Ce n’est pas un épaulard, mais une baleine noire!

  • 06 / 06 / 2019 Par Marie-Ève Muller - / /

    La semaine dernière, nous avons publié une vidéo comme étant celle d’un épaulard sautant hors de l’eau et faisant du «lobtailing», c’est-à-dire des claquements de queues. On y voit un animal au ventre tout blanc avec des nageoires pectorales larges et arrondies et des flancs noirs. Or, un lecteur attentif nous a soulevé l’hypothèse qu’il s’agissait peut-être d’une baleine noire de l’Atlantique Nord juvénile. Le doute semé, nous avons envoyé la vidéo pour validation aux équipes d’Ocean Wise, spécialistes des épaulards, et à celles de l’Anderson Cabot Center for Ocean Life at the New England Aquarium, spécialistes des baleines noires. Leur verdict est clair: ce n’est pas un épaulard, mais bien une baleine noire juvénile avec une tache blanche sous le ventre.
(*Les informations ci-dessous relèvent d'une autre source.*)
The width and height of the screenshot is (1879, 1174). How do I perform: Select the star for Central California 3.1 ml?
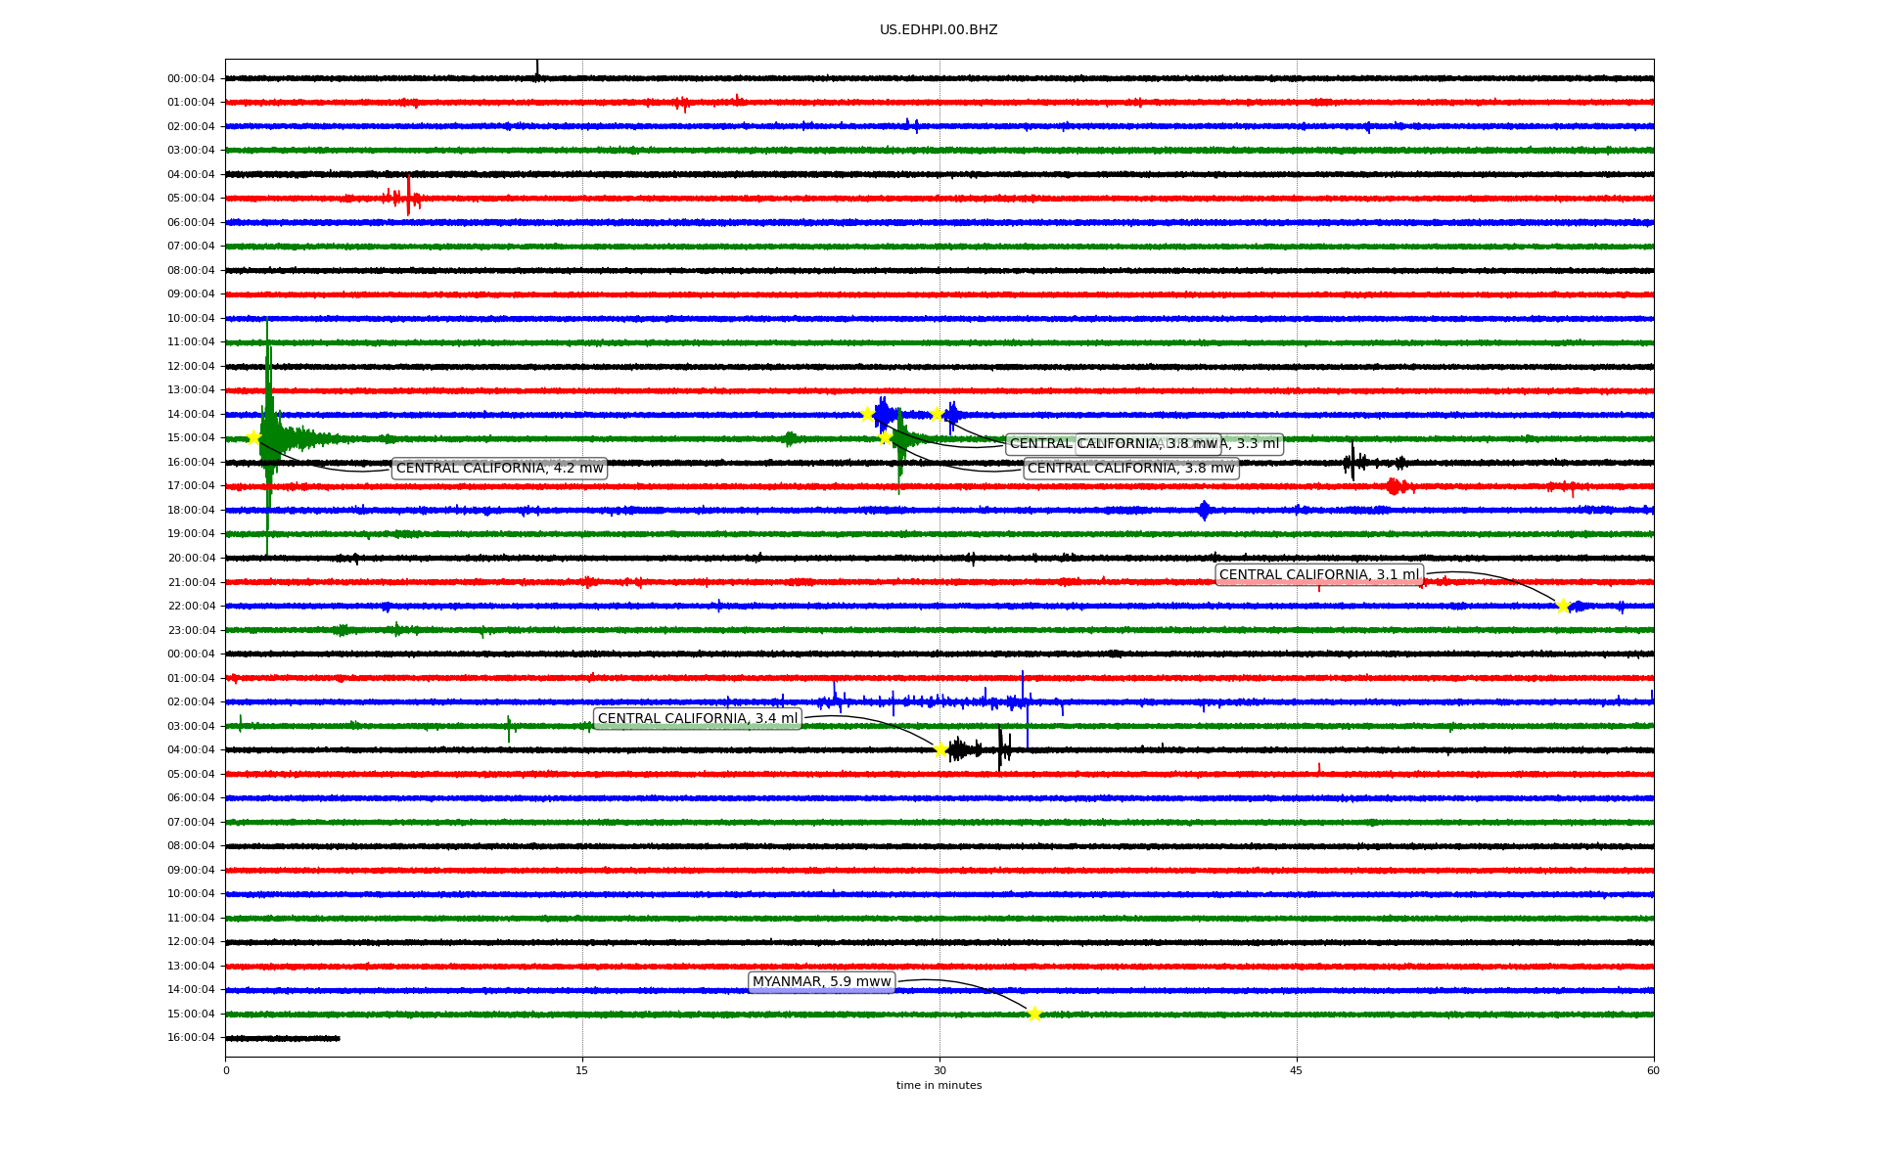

À l’occasion, les baleines noires juvéniles peuvent avoir une ou des taches blanches sous le ventre. Ce qui a aussi permis aux experts de distinguer les espèces est la largeur du pédoncule, c’est-à-dire l’attache de la queue, assez épaisse chez les baleines noires par rapport à celle de l’épaulard.

    Les épaulards effectueront à l’occasion des claquements de queue, mais ne sortiront pas autant leur nageoire caudale de l’eau. Les baleines noires, tout comme les rorquals à bosse, parviennent à sortir leur queue plus haut. Les deux espèces effectuent des sauts hors de l’eau qu’on appelle «breach».
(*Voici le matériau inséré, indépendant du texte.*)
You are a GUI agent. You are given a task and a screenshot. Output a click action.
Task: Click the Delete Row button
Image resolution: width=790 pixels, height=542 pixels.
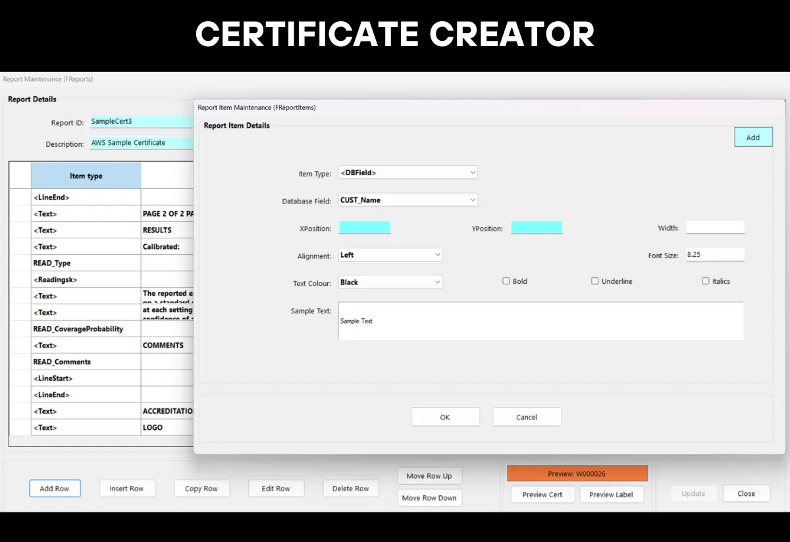pyautogui.click(x=350, y=488)
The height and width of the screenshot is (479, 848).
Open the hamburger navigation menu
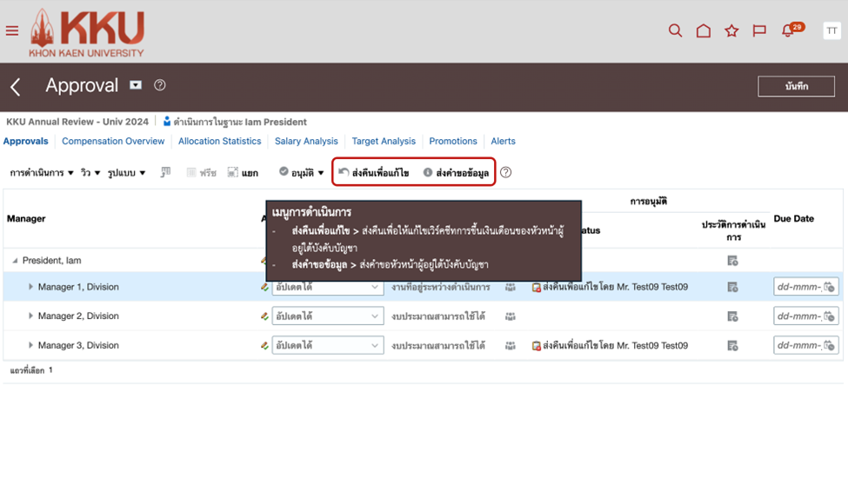coord(12,31)
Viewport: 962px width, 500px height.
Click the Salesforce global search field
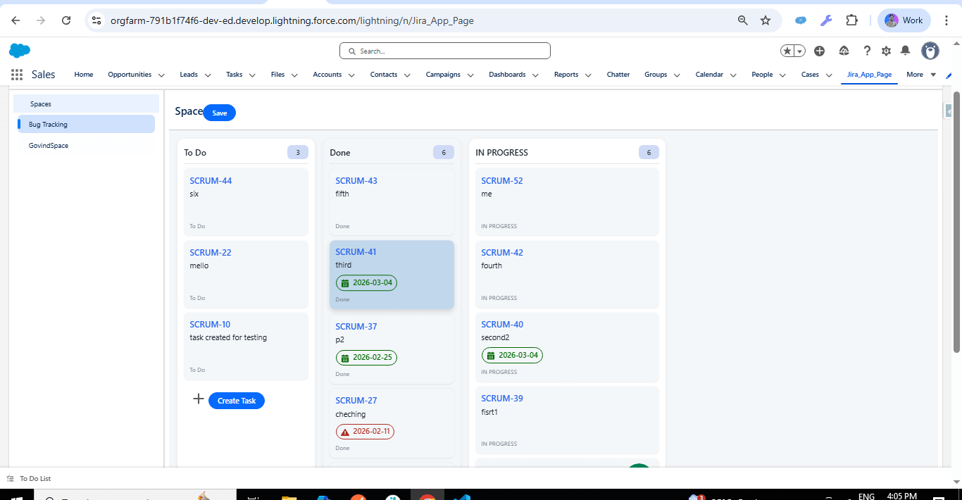click(x=445, y=51)
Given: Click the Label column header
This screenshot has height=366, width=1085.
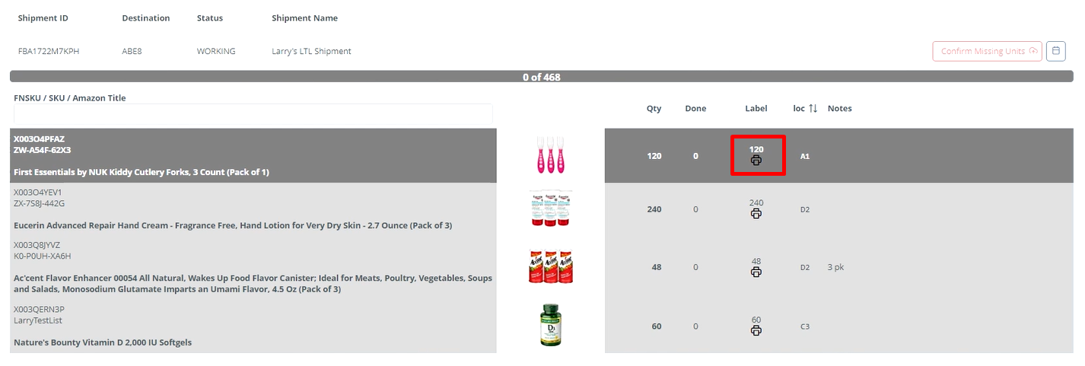Looking at the screenshot, I should pyautogui.click(x=756, y=109).
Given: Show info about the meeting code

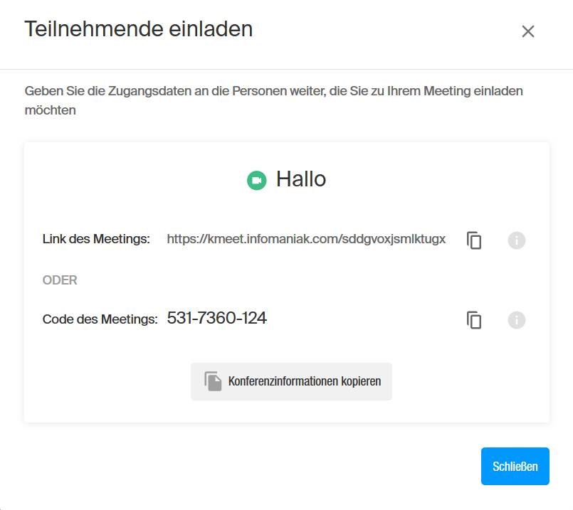Looking at the screenshot, I should (516, 320).
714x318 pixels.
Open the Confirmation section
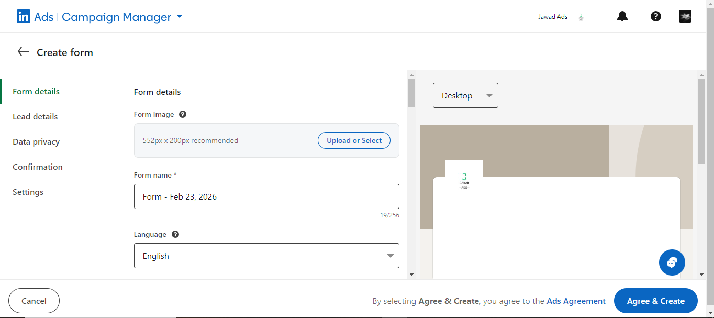click(38, 167)
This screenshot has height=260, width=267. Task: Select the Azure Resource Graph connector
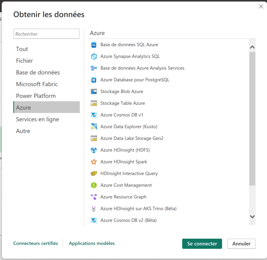123,197
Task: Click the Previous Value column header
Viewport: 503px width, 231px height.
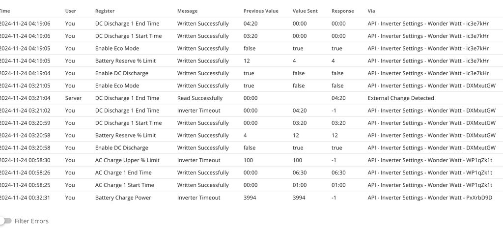Action: [260, 11]
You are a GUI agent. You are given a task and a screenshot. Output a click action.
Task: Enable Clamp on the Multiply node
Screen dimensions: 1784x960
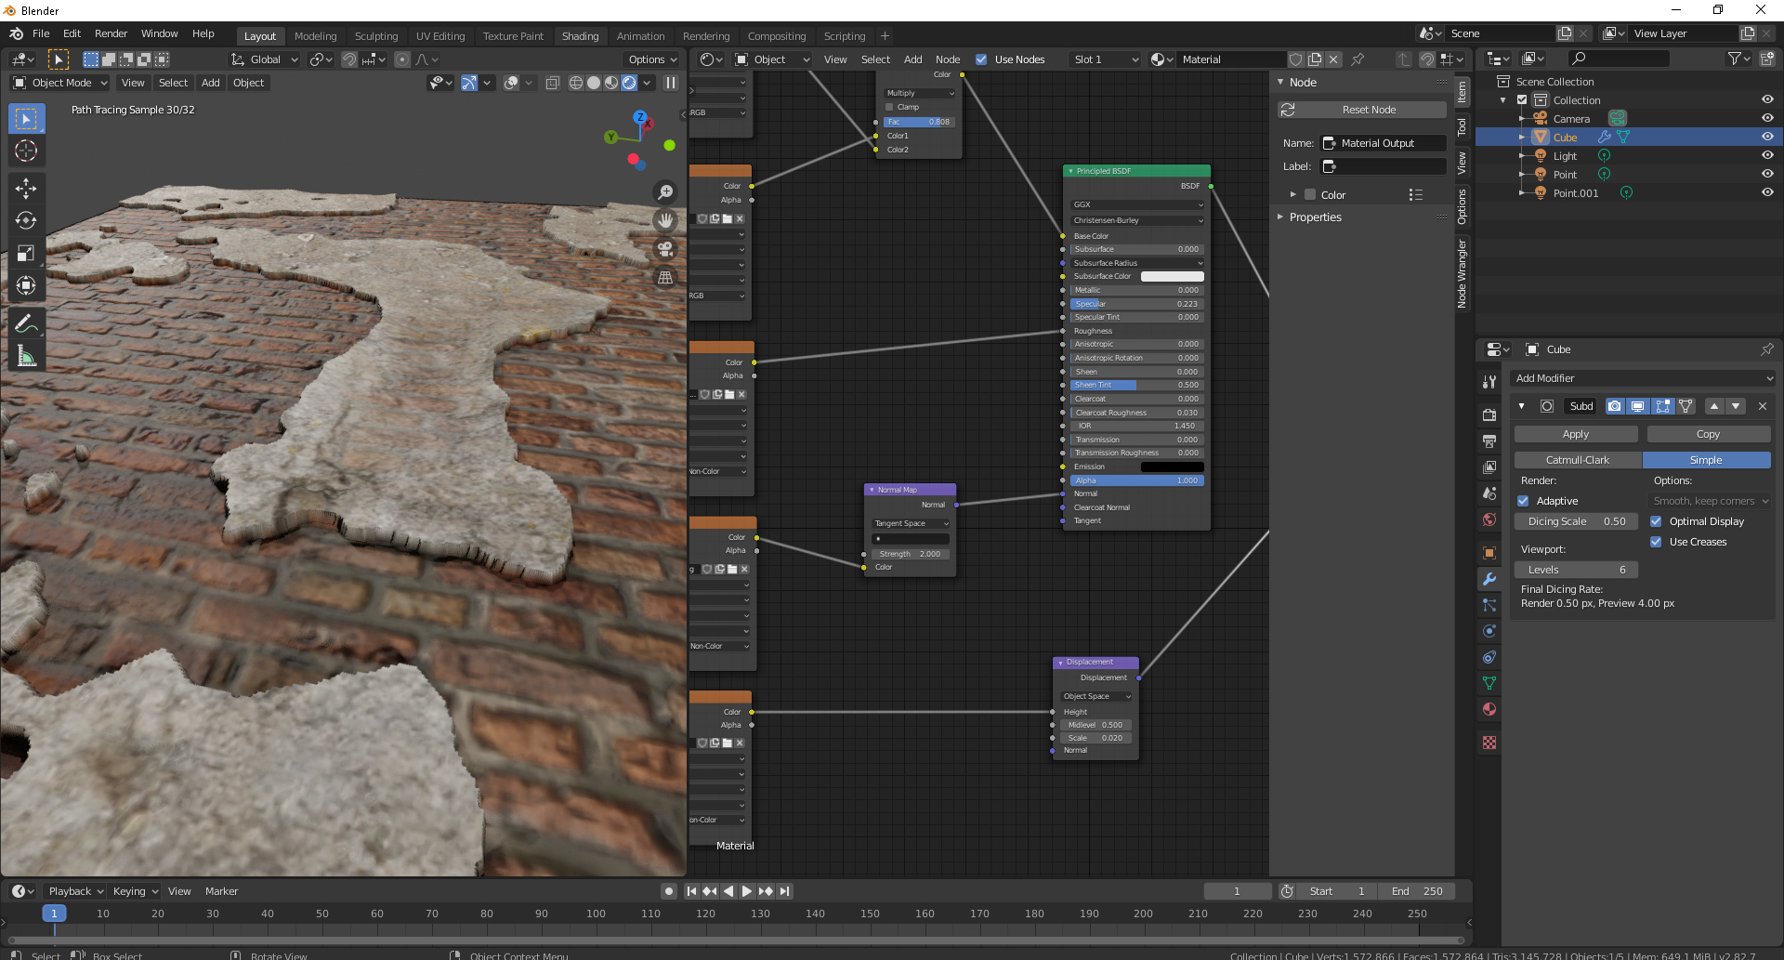coord(888,107)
    Cette vidéo prise par le pêcheur et éditée par notre collaborateur René Roy montre un comportement exubérant et sublime. L’observation des sauts reste un privilège et nous sommes toujours heureux d’en partager la vidéo. Mais voilà pour la leçon d’humilité : même lorsqu’on observe les baleines sur le terrain ou sur photos et vidéos fréquemment et depuis longtemps, l’identification des espèces reste un défi, surtout lorsqu’elles ne sont pas des espèces qu’on voit tous les jours. L’identification des espèces demande donc de l’humilité, et la capacité à toujours remettre en doute ce que l’on croit.


    Marie-Ève Muller s’occupe des communications du GREMM depuis 2017. Comme rédactrice en chef de Baleines en direct, elle dévore les recherches et s’abreuve aux récits des scientifiques, des observateurs et observatrices. Issue du milieu de la littérature et du journalisme, Marie-Ève cherche à mettre en mots et en images la fragile réalité des cétacés.